Fatal Truck Accidents in Georgia: What Families Need to Know
You are reading this because someone you love did not come home. A fully loaded tractor-trailer changed everything for your family on a corridor that everyone in Georgia drives every day. The Texas Department of Transportation’s Crash Records Information System recorded 4,150 traffic fatalities in 2024—one death every two hours and seven minutes, zero deathless days—and Harris County alone accounted for 546 of those lives lost. When the crash happened on Interstate 10 near the Georgia exit, or on the Hardy Toll Road during the morning commute, or on State Highway 288 where the refinery trucks run, the carrier whose driver caused it had lawyers working the case before the sun set that day. The two-year clock under Texas Civil Practice and Remedies Code § 16.003 started the moment the crash happened, whether or not anyone told you.
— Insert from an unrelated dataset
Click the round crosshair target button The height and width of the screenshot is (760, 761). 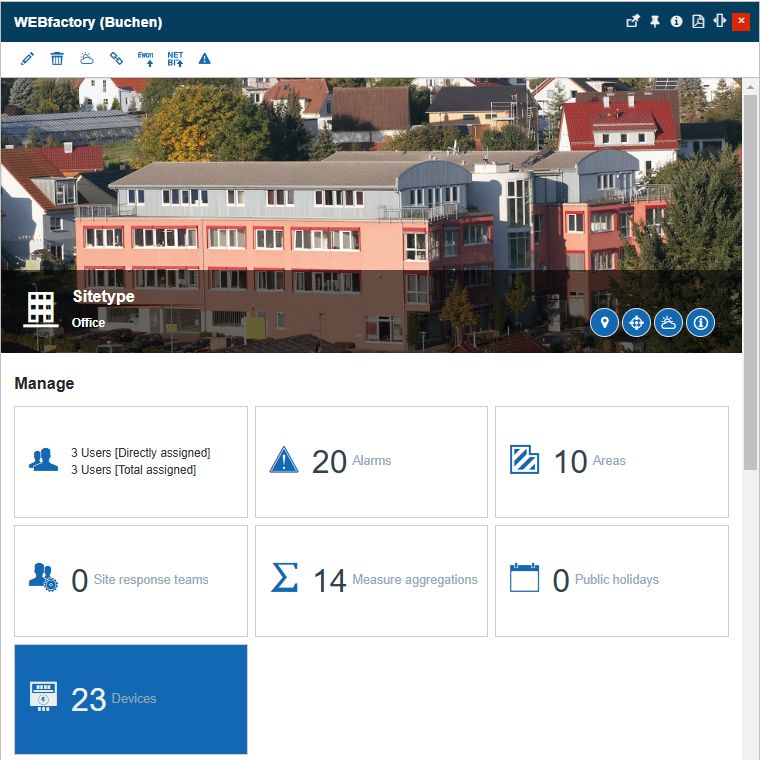pos(636,323)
The Reality of a Fatal Truck Crash on Georgia’s Freight Corridors
Georgia sits at the intersection of two of Texas’s busiest freight networks: Interstate 10, which carries east-west long-haul traffic from El Paso to Houston, and the Hardy Toll Road, which funnels trucks between the Port of Houston and the North Freeway corridor. When a tractor-trailer weighing up to 80,000 pounds loses control at highway speed, the physics leave no room for error. The crash that took your loved one was not a statistical anomaly—it was the documented outcome of a freight system that moves 60% of Texas’s goods by truck, with Harris County recording 115,173 crashes in 2024 alone, more than any other county in the state.
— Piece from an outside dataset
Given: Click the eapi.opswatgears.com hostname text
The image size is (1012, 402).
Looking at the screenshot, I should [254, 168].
The carrier running the truck that day—whether it was a long-haul operator like Werner Enterprises or J.B. Hunt, a regional less-than-truckload carrier like Old Dominion or Saia, or a last-mile delivery contractor under the Amazon DSP program—knew the risks of the corridor. The Federal Motor Carrier Safety Administration’s Safety Measurement System tracks every carrier’s safety record across seven Behavior Analysis and Safety Improvement Categories (BASICs), and the carriers with the worst scores in Unsafe Driving, Hours-of-Service Compliance, and Vehicle Maintenance are the same ones most often involved in fatal crashes. When we open a case for a Georgia family, we pull the carrier’s SMS profile before we file the lawsuit. The pattern is usually visible before the deposition.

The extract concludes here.